Type of transmission line model, specified as one of these.

Transmission Line Types Description

`Delay-based and lossless`

Model transmission line with delay but no loss.

`Delay-based and lossy`

Model transmission line with delay and loss.

`Lumped parameter L-section`

Model transmission line with RLGC L-sections.

`Lumped parameter Pi-section`

Model transmission line with RLGC pi-sections.

`Coaxial`

Model transmission line as a coaxial transmission line. The cross section of a coaxial transmission line is shown in the following figure. Its physical characteristics include the radius of the inner conductor a, and the radius of the outer conductor b.

`Coplanar waveguide`

Model transmission line as a coplanar waveguide. The cross section of a coplanar waveguide transmission line is shown in the following figure. Its physical characteristics include conductor width w, conductor thickness t, slot width s, substrate height d, and relative permittivity constant ε.

`Microstrip`

Model transmission line as a standard, embedded, inverted, or suspended microstrip transmission line. The cross-sections of standard, embedded, inverted, and suspended microstrip transmission lines are shown here. The physical characteristics of such a transmission line include microstrip width w, microstrip thickness t, dielectric thickness d, and relative permittivity constant ε.

`Stripline`

Model transmission line as stripline transmission line. The cross-section of a stripline transmission line is shown in this figure. Its physical characteristics include strip width w, strip thickness t, dielectric thickness h, and relative permittivity constant ε.

`Two-wire`

Model transmission line as two-wire transmission line. The cross-section of a two-wire transmission line is shown in the following figure. Its physical characteristics include the radius of wires a, separation or physical distance between the wire centers S, and relative permittivity and permeability of the wires.

```Parallel plate```

Model transmission line as a parallel-plate transmission line. The cross-section of a parallel-plate transmission line is shown in the following figure. Its physical characteristics include plate width w, and plate separation d. .

```Equation based```

Model transmission line as an equation-based transmission line. The transmission line, which can be lossy or lossless, is treated as a two-port linear network.

`RLCG`

Model transmission line as an RLCG transmission line. This line is defined in terms of its frequency-dependent resistance, inductance, capacitance, and conductance. The transmission line, which can be lossy or lossless, is treated as a two-port linear network.

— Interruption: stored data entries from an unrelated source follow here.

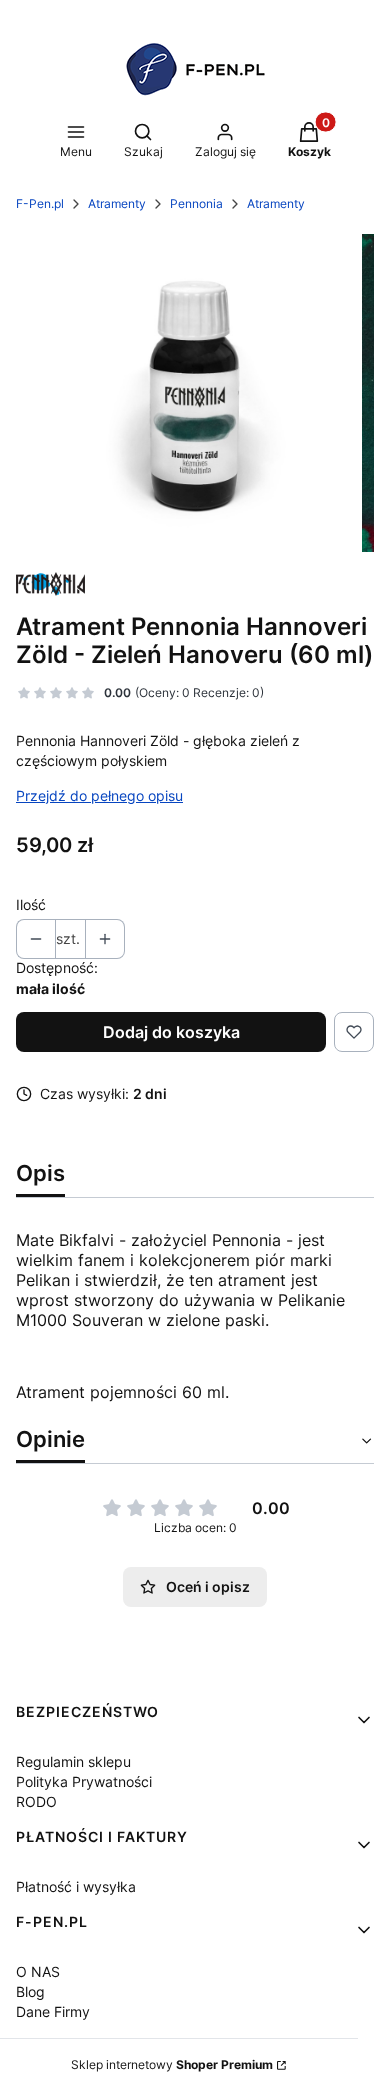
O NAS (38, 1971)
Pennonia (196, 203)
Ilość (31, 904)
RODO (36, 1801)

Delay in the transmission line, specified as a real scalar in `s`, `ms`, `us`, or `ns`.

#### Dependencies

To enable this parameter, choose one of the following:

• `Delay-based and lossless` in Model type.

• `Delay-based and lossy` in Model type.

Impedance of the transmission line, specified as a real scalar in `Ohm`, `kOhm`, `MOhm`, or `GOhm`.

#### Dependencies

To enable this parameter, choose one of the following:

• `Delay-based and lossless`, `Delay-based and lossy`, or `Equation-based` in Model type.

• `Lumped parameter L-section` or ```Lumped parameter Pi-section``` in Model type and ```By characterisitc impedance and capacitance``` in Parameterization.

Resistance per unit length of the transmission line, specified as a positive scalar in `Ohm/m`, `kOhm/m`, `MOhm/m`, or `GOhm/m`.

#### Dependencies

To enable this parameter, choose one of the following:

• `Delay-based and lossy` or `RLCG` in Model type.

• `Lumped parameter L-section` or ```Lumped parameter Pi-section``` in Model type and ```By characterisitc impedance and capacitance``` in Parameterization.

Number of segments in the transmission line, specified as a positive scalar.

#### Dependencies

To enable this parameter, choose one of the following:

• `Delay-based and lossy` in Model type.

• `Lumped parameter L-section` or ```Lumped parameter Pi-section``` in Model type and ```By characterisitc impedance and capacitance``` or ```By inductance and capacitance``` in Parameterization.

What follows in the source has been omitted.